Model Basics

Modeling Steps

Data Preparation - Generate or Read data
Separate the independent and dependent variables
Handle missing data (Needed if there is missing data)
Encode Categorical Data (Needed if there is categorical data)
Split training and test data
Feature Scaling (Needed only for some models)

Handle missing data

Common Approach - Replace missing value with average of all values in the column

Sample Code

from sklearn.impute import SimpleImputer
imputer = SimpleImputer(missing_values=np.nan, strategy='mean')
imputer.fit(X[:, 1:3])  # Include all numeric columns
X[:, 1:3] = imputer.transform(X[:, 1:3])

Encode Categorical Data

This usually pushes the encoded columns to the front of the array

Encoding the Categorical data when the data is related (e.g. male, female etc.) or the order matters (e.g. small,medium,large etc.)

Sample Code

Label Encoder

from sklearn.preprocessing import LabelEncoder
le = LabelEncoder()
y = le.fit_transform(y)

Encoding the Categorical data when the data points are not related and the order does not matter (e.g. state names)

Sample Code

Column Transformer

One Hot Encoder

from sklearn.compose import ColumnTransformer
from sklearn.preprocessing import OneHotEncoder

ct = ColumnTransformer(transformers=[('encoder', OneHotEncoder(), [0])], remainder='passthrough')
X = np.array(ct.fit_transform(X))

Split training and test data

Sample Code

Train Test Split

from sklearn.model_selection import train_test_split
X_train, X_test, y_train, y_test = train_test_split(X, y, test_size = 0.2, random_state = 0)

Feature Scaling

Used in some ML models(not all)
- Models where there is an implicit relation between the dependent and independent variables (e.g. Support Vector Regression Model)
Done in order to avoid some features dominating the other features
Feature scaling is always applied to columns
Should not be applied to encoded columns
- Will result in loss of interpretation (of the original categories) if applied

Remember

Feature Scaling should always be done after splitting the training and test data.
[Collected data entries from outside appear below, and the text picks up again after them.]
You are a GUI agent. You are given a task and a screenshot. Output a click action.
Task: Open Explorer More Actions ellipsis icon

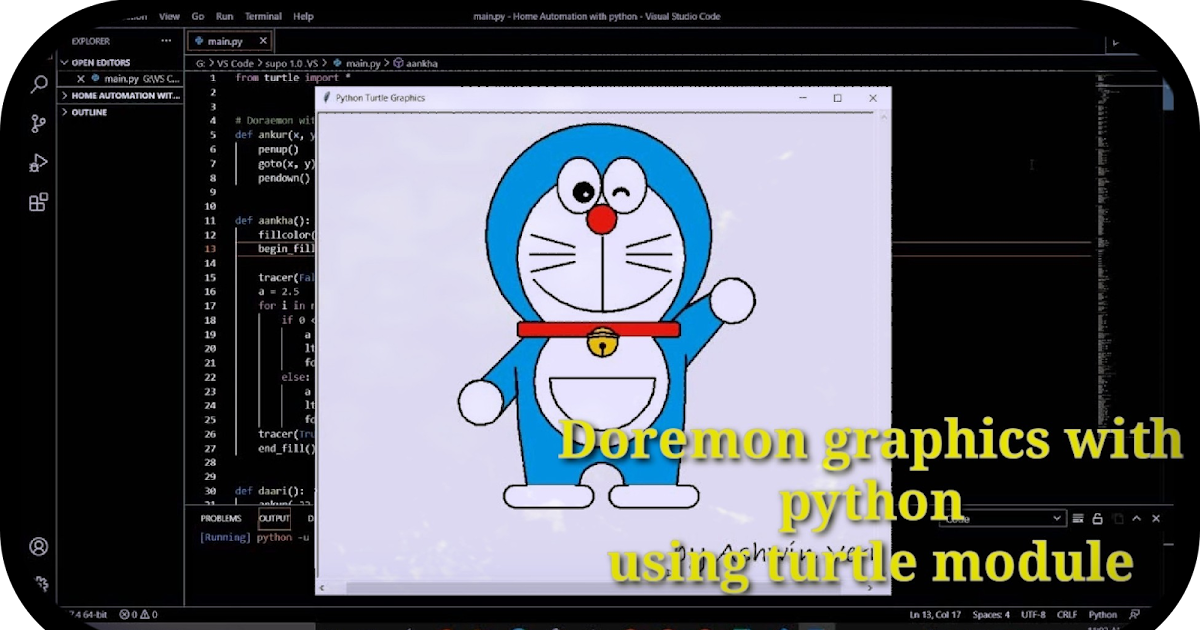click(x=165, y=41)
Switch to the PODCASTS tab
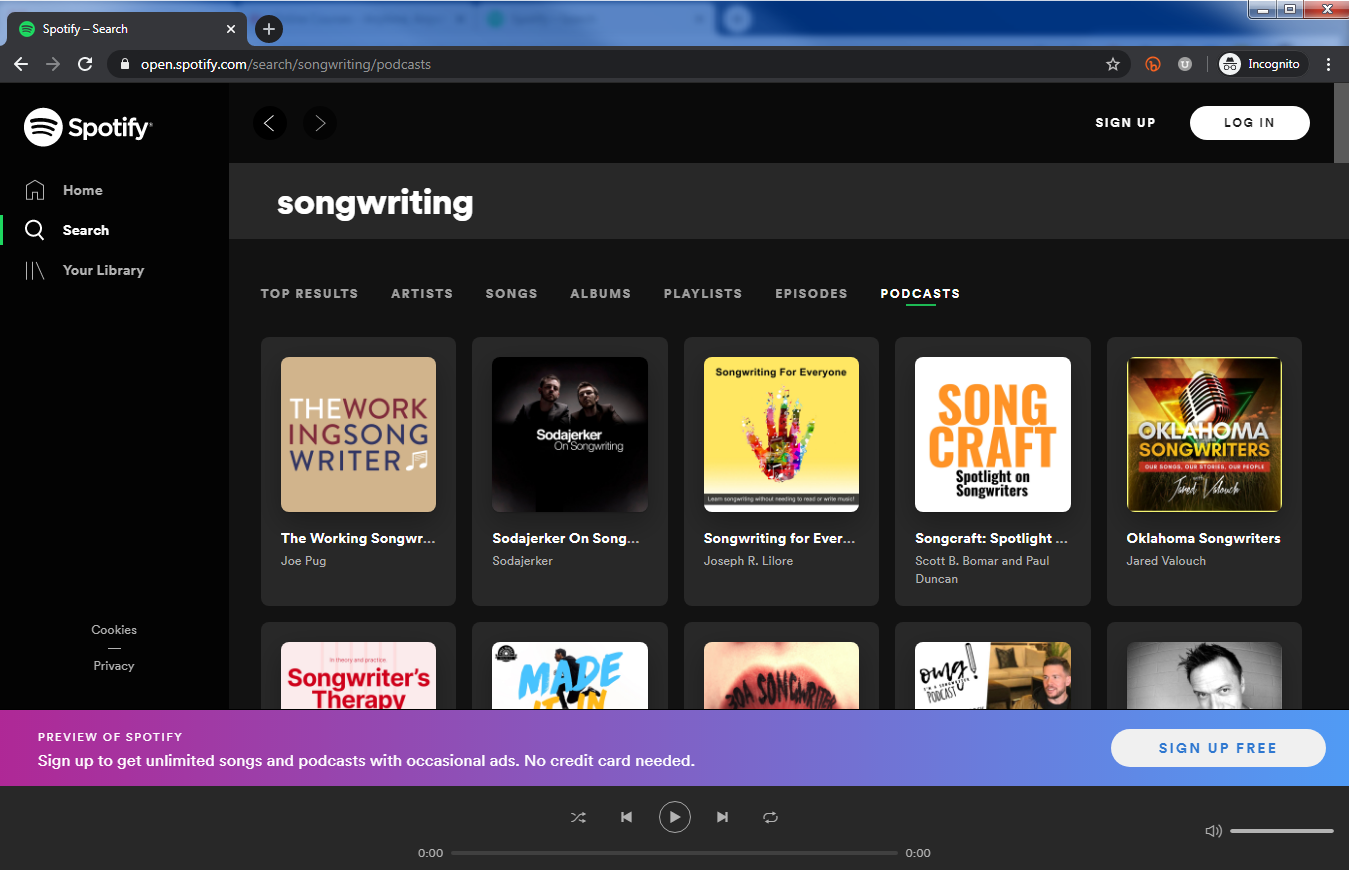This screenshot has width=1349, height=870. pyautogui.click(x=919, y=293)
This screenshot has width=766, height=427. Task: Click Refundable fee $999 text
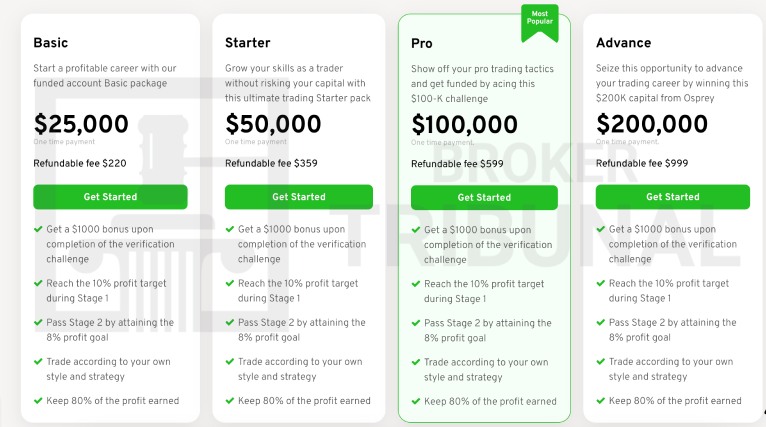point(642,163)
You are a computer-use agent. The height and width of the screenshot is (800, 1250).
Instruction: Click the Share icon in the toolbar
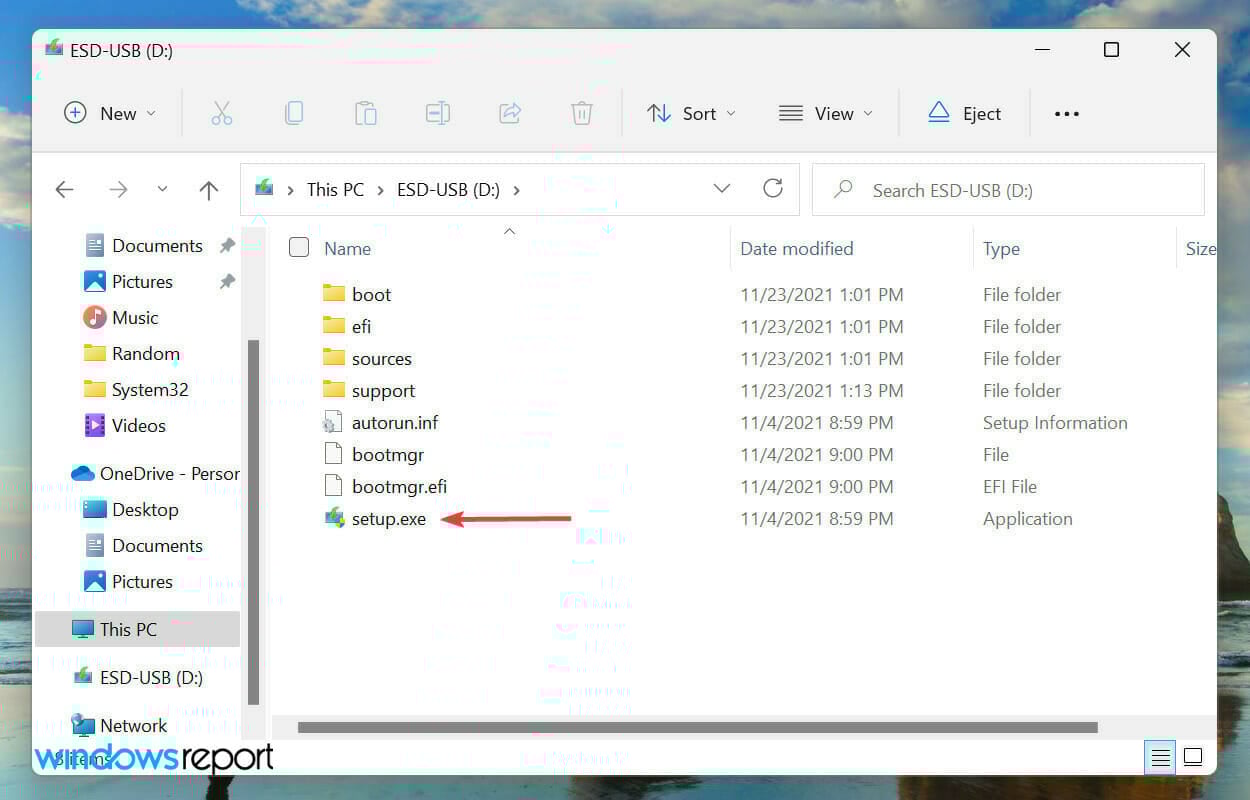tap(510, 113)
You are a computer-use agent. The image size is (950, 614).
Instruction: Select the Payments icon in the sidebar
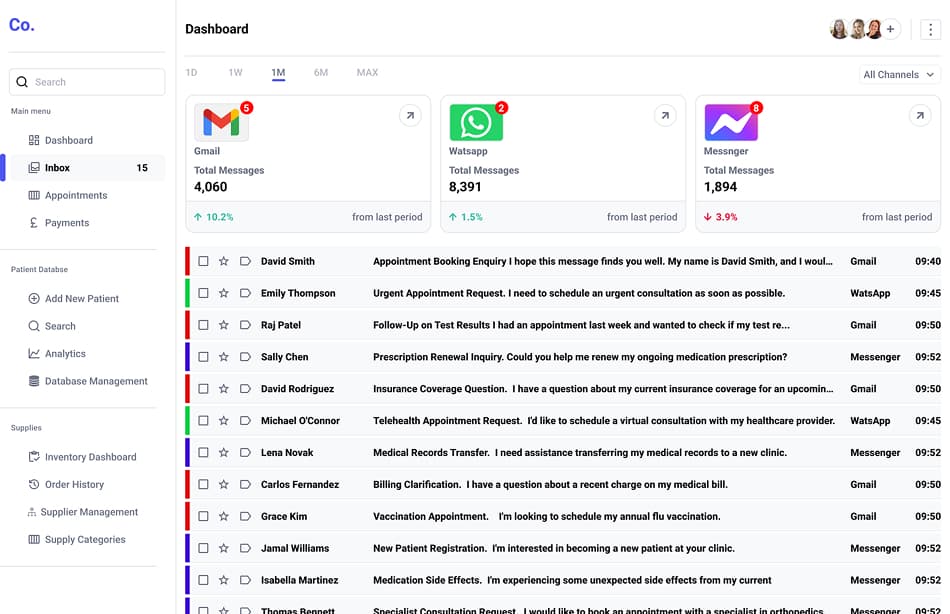tap(35, 222)
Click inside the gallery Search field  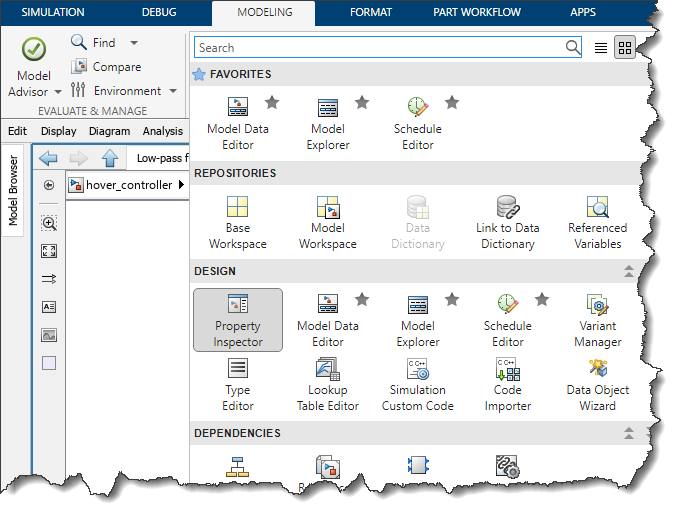pyautogui.click(x=380, y=47)
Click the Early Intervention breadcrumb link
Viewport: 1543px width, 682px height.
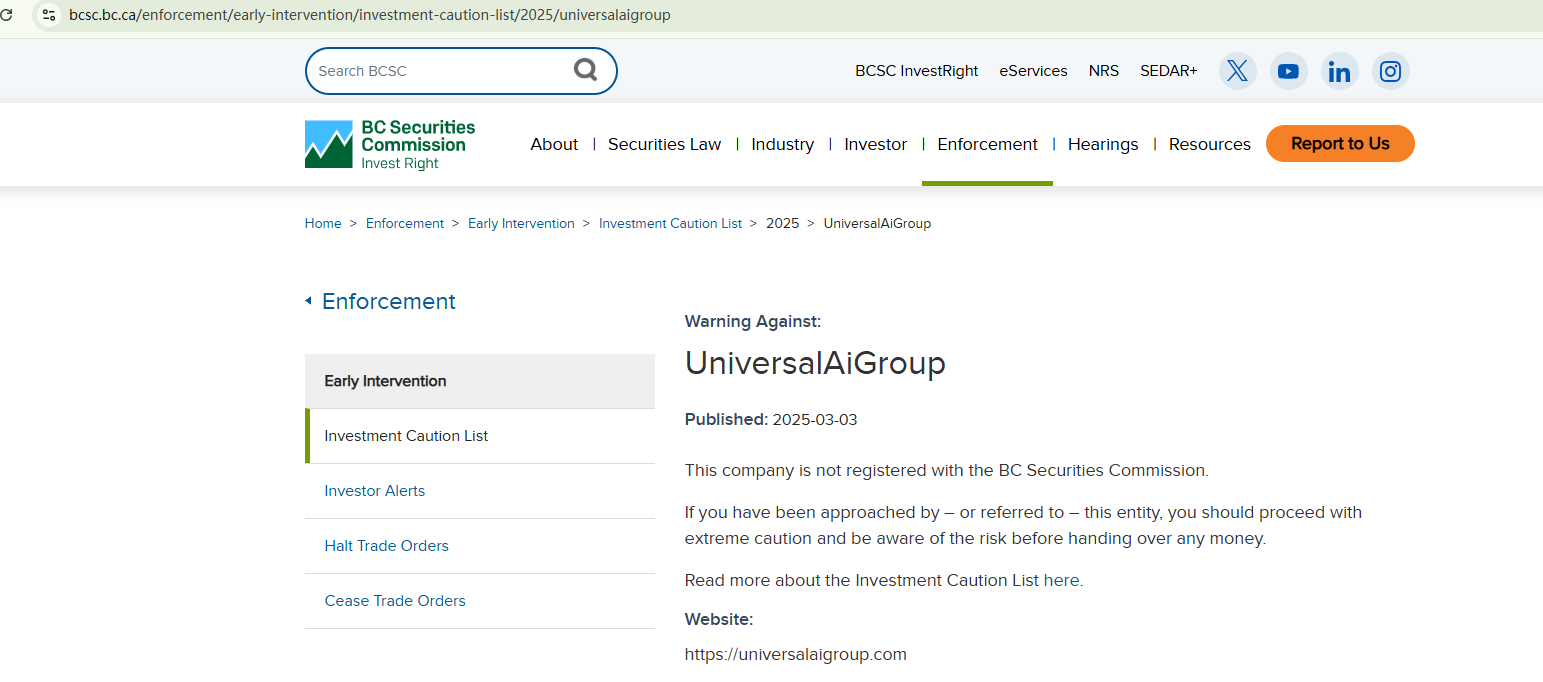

The test data should be clean and not a part of the feature scaling process.

Standardization

This will result in all the features taking values between -3 and 3
Works all the time irrespective of the distribution of the features $x_{stand} = \frac{x - mean(x)}{standard \ deviation (x)}$

Normalization

This will result in all the features taking values between 0 and 1
Recommended when the distribution for most of the features are normalized $x_{norm} = \frac{x - min(x)}{max(x) - min (x)}$

Sample Code

Standard Scaler

from sklearn.preprocessing import StandardScaler
sc = StandardScaler()

# When some independent variables have been encoded
# Scale only the non-encoded colummns
# Since the encoded columns are present in the front of the array, we usually just take everything from the index of the first non encoded numerical column
# In the below code, 'n' is the number of resulting encoded columns after encoding
X_train[:, n:] = sc.fit_transform(X_train[:, n:])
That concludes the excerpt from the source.